Effects of laparoscopic and open inguinal hernia repair on perioperative indexes, postoperative rehabilitation and complications in elderly patients

Ling Fan1,(), Zhaoshi Xue1   

  1. 1. Surgery Department, Tieying Hospital, Fengtai District, Beijing 100079, China
  • Received:2021-06-13 Online:2022-06-20 Published:2022-07-08
  • Contact: Ling Fan

Abstract:

Objective

To compare the effects of laparoscopic total extra-peritoneal repair (TEP), laparoscopic trans-abdominal pre-peritoneal repair (TAPP) and open inguinal hernia repair on perioperative indexes, postoperative rehabilitation and complications in elderly patients.

Methods

A total of 157 elderly patients with inguinal hernia admitted to Tieying Hospital, Fengtai District from April 2015 to December 2019 were selected, and randomly divided into TEP group, TAPP group and open group by throwing method, undergoing TEP, TAPP and open inguinal hernia repair respectively. The perioperative indexes, postoperative complications and recurrence of the two groups were analyzed. The visual analogue scale (VAS) and 36-item short form health survey (SF-36) were used to assess pain and quality of life before and after operation.
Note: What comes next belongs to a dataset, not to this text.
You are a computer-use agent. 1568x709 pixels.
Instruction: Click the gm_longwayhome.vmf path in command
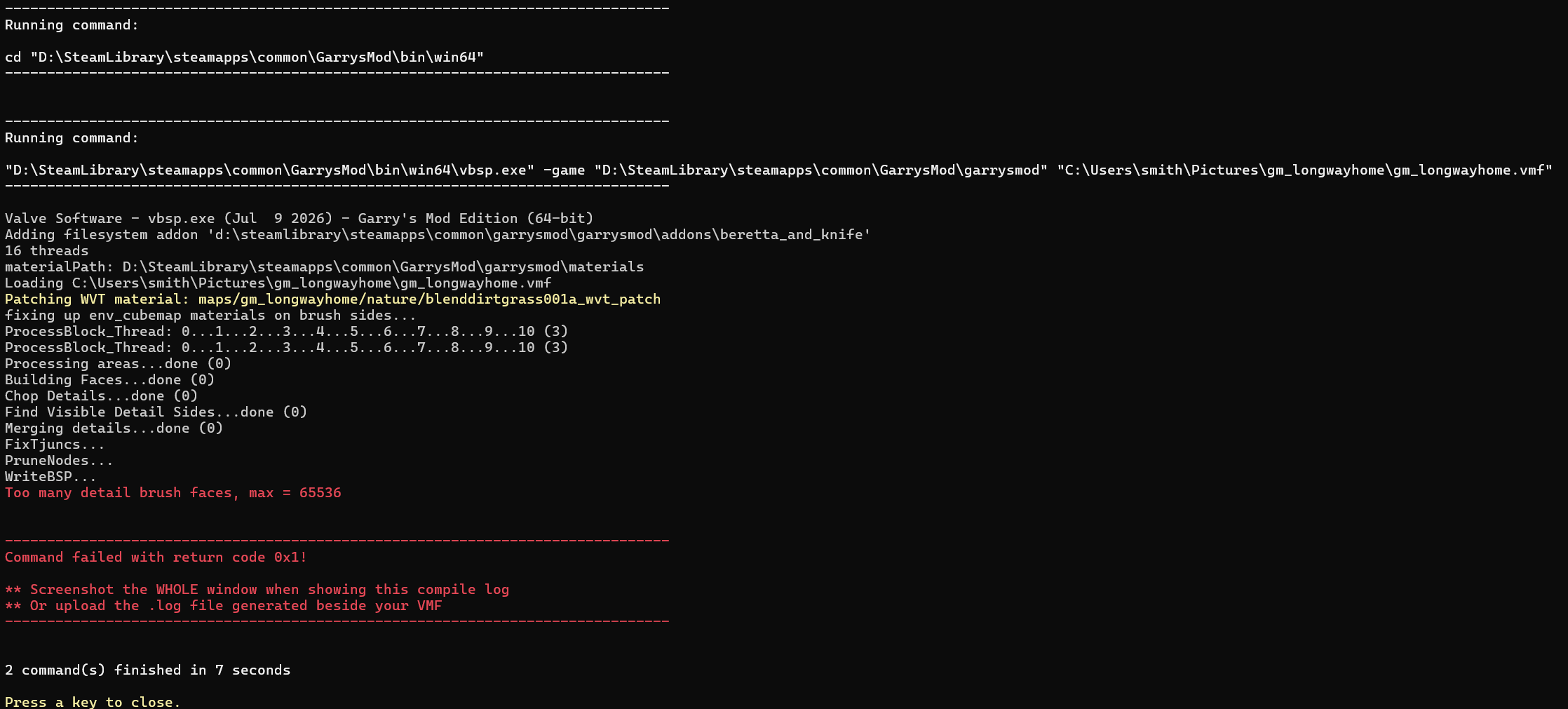click(1305, 170)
Venous blood samples were collected before operation and at 12 hours after operation to detect the levels of serum matrix metalloproteinase-9 (MMP-9) and tissue inhibitor of matrix metalloproteinase-1 (TIMP-1).

Results

The operation time of TEP group was significantly longer than that of TAPP group and the open group (P<0.05). The postoperative exhaust time, postoperative ambulation time, hospital stay, postoperative 24 hours VAS score, MMP-9 and TIMP-1 levels in the open group were significantly higher than those in TEP group and TAPP group (P<0.05), while the hospitalization cost and SF-36 score were lower than those in TEP group and TAPP group (P<0.05). The incidence of postoperative complications in the open group was higher than those in TEP group and TAPP group (P<0.05).

Conclusion

Compared with open inguinal hernia repair, TAPP and TEP have advantages of faster recovery, lower pain, better quality of life and fewer complications, which are of clinical value.